> **EXERCISE TASK**:
Reproduce the records word for word, starting at the line that contains "Click the Edit profile link" and ending at the close of the records. Leave the pictures out of your copy.

--- Start of AVAILABLE DATA ---

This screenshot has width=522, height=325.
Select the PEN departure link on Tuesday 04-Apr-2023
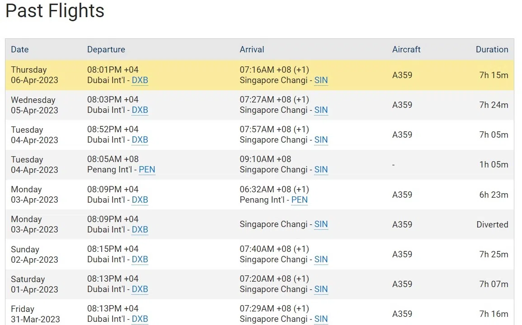point(147,170)
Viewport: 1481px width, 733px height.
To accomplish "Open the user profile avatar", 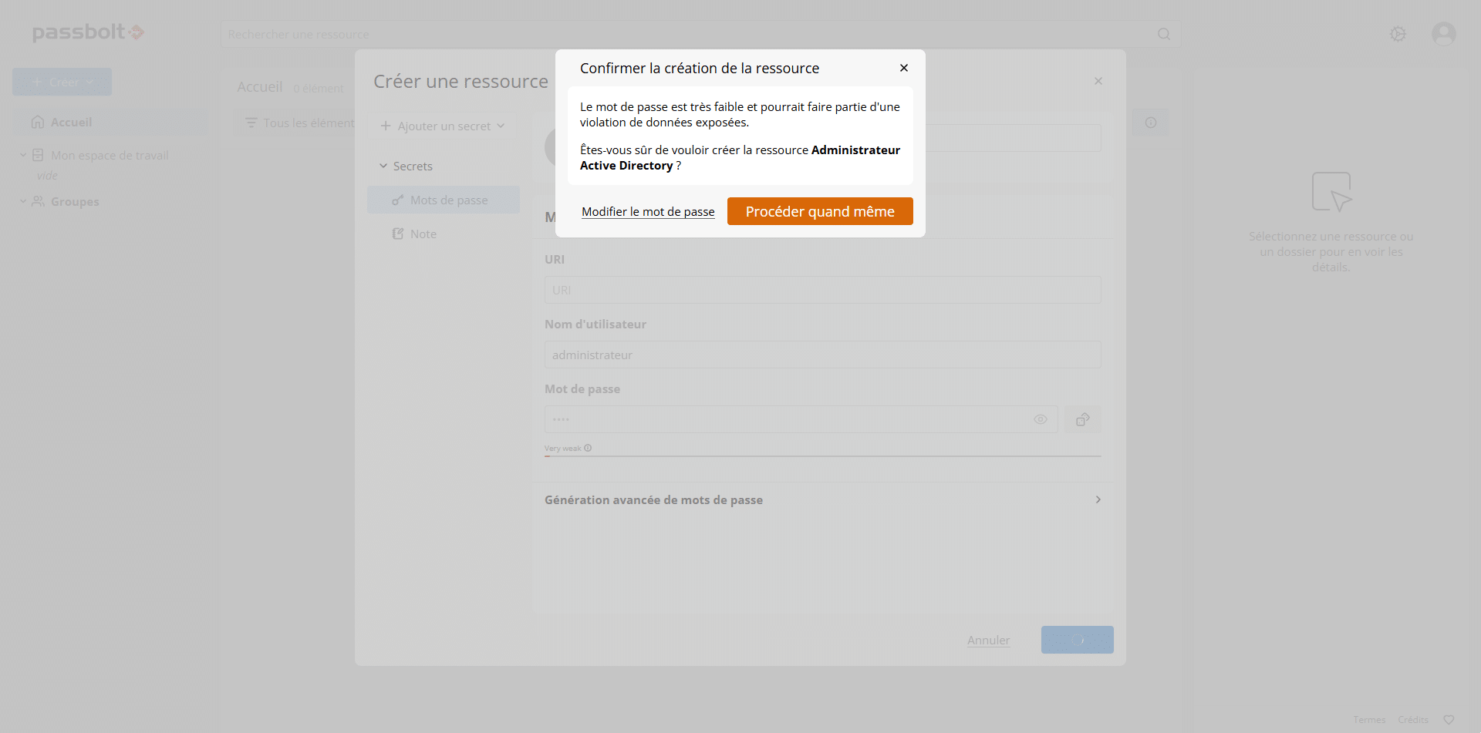I will (1443, 34).
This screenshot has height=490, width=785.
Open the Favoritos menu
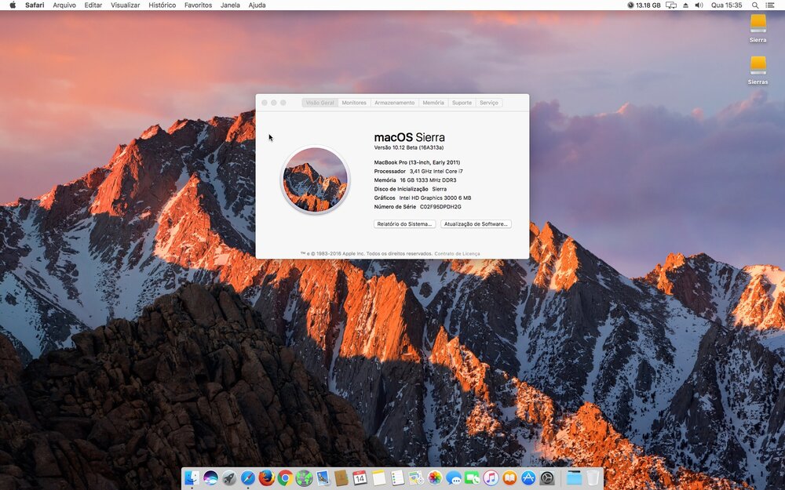198,5
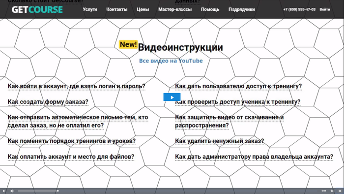Click the Войти login link

(325, 9)
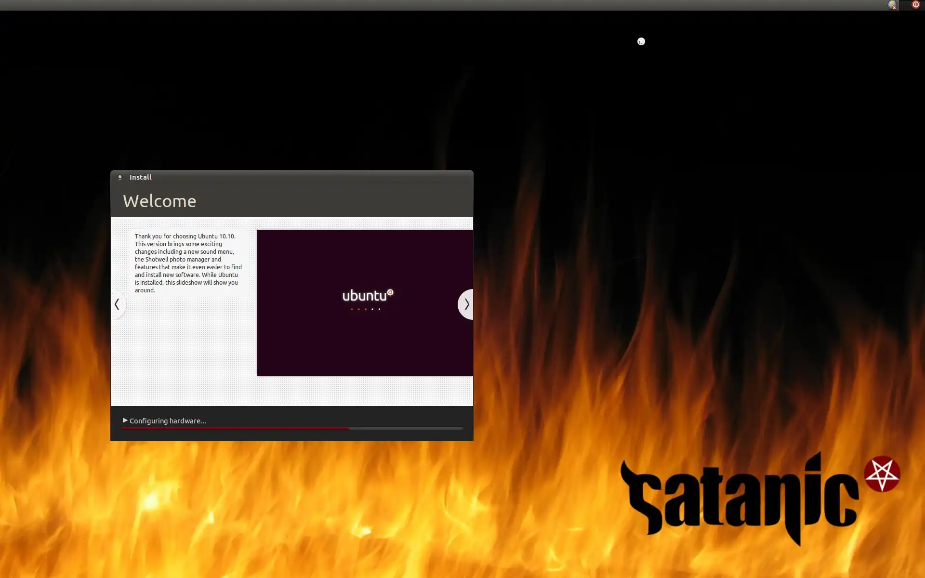Click the loading dots under Ubuntu logo
925x578 pixels.
pyautogui.click(x=365, y=309)
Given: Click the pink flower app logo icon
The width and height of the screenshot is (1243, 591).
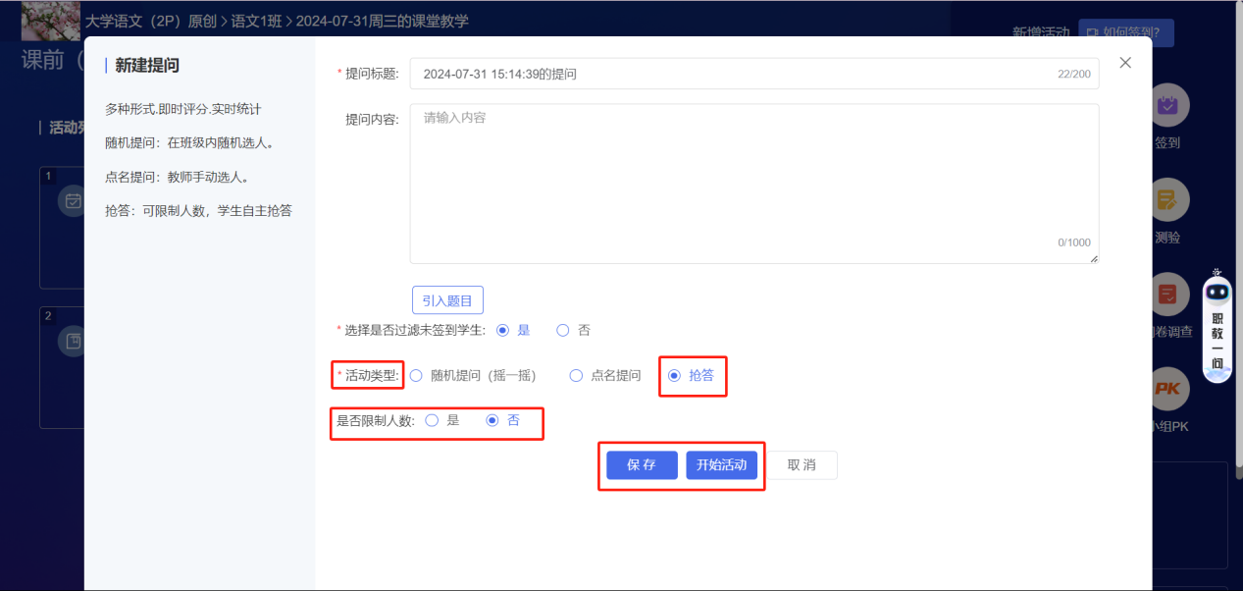Looking at the screenshot, I should click(x=50, y=21).
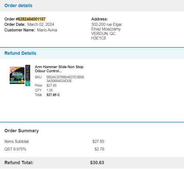Click the address line 302-200 rue Elgar
Viewport: 184px width, 169px height.
point(106,24)
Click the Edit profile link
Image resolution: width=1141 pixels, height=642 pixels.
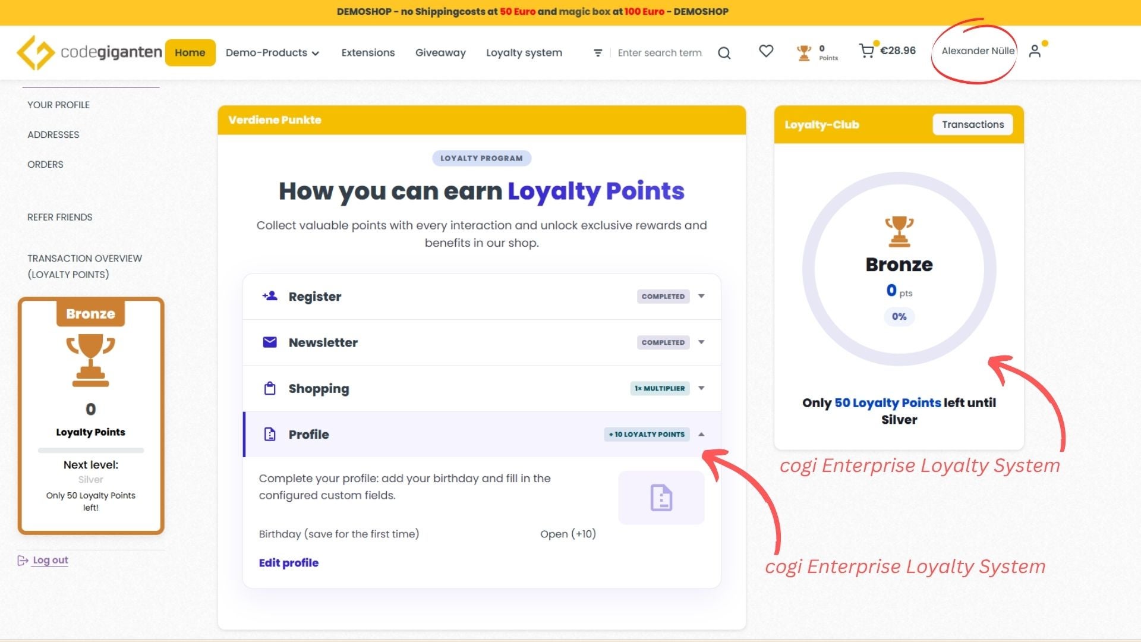(x=288, y=563)
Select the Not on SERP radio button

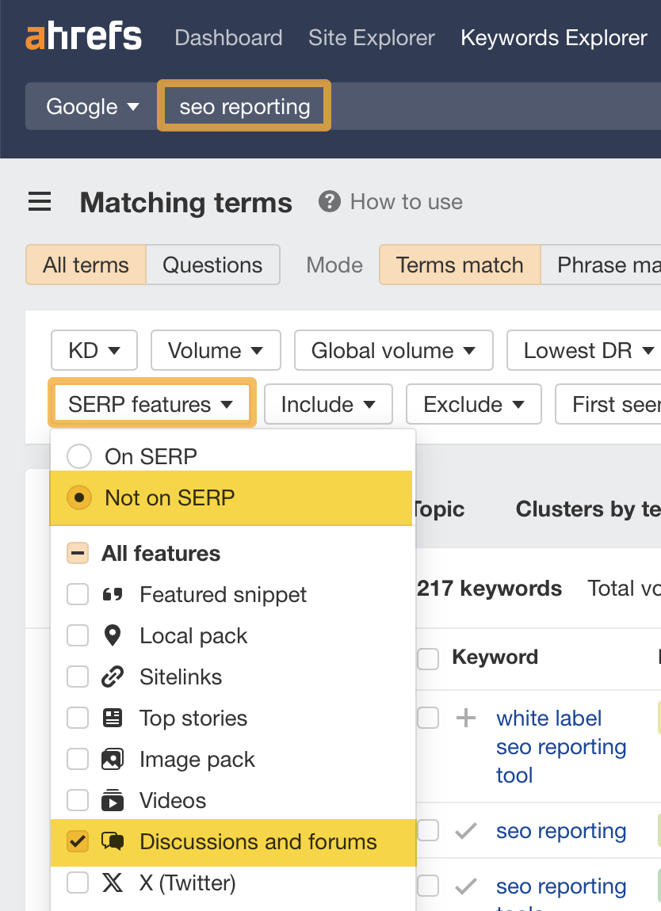click(79, 497)
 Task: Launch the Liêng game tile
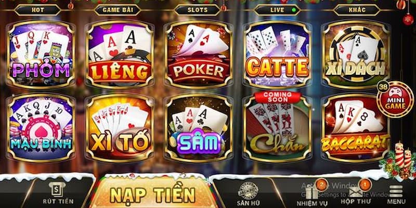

--- End of AVAILABLE DATA ---

> **CORRECT RESULT**:
Click the Edit profile link
Image resolution: width=1141 pixels, height=642 pixels.
(x=288, y=563)
Select the Not on SERP radio button

click(79, 497)
 Task: Launch the Liêng game tile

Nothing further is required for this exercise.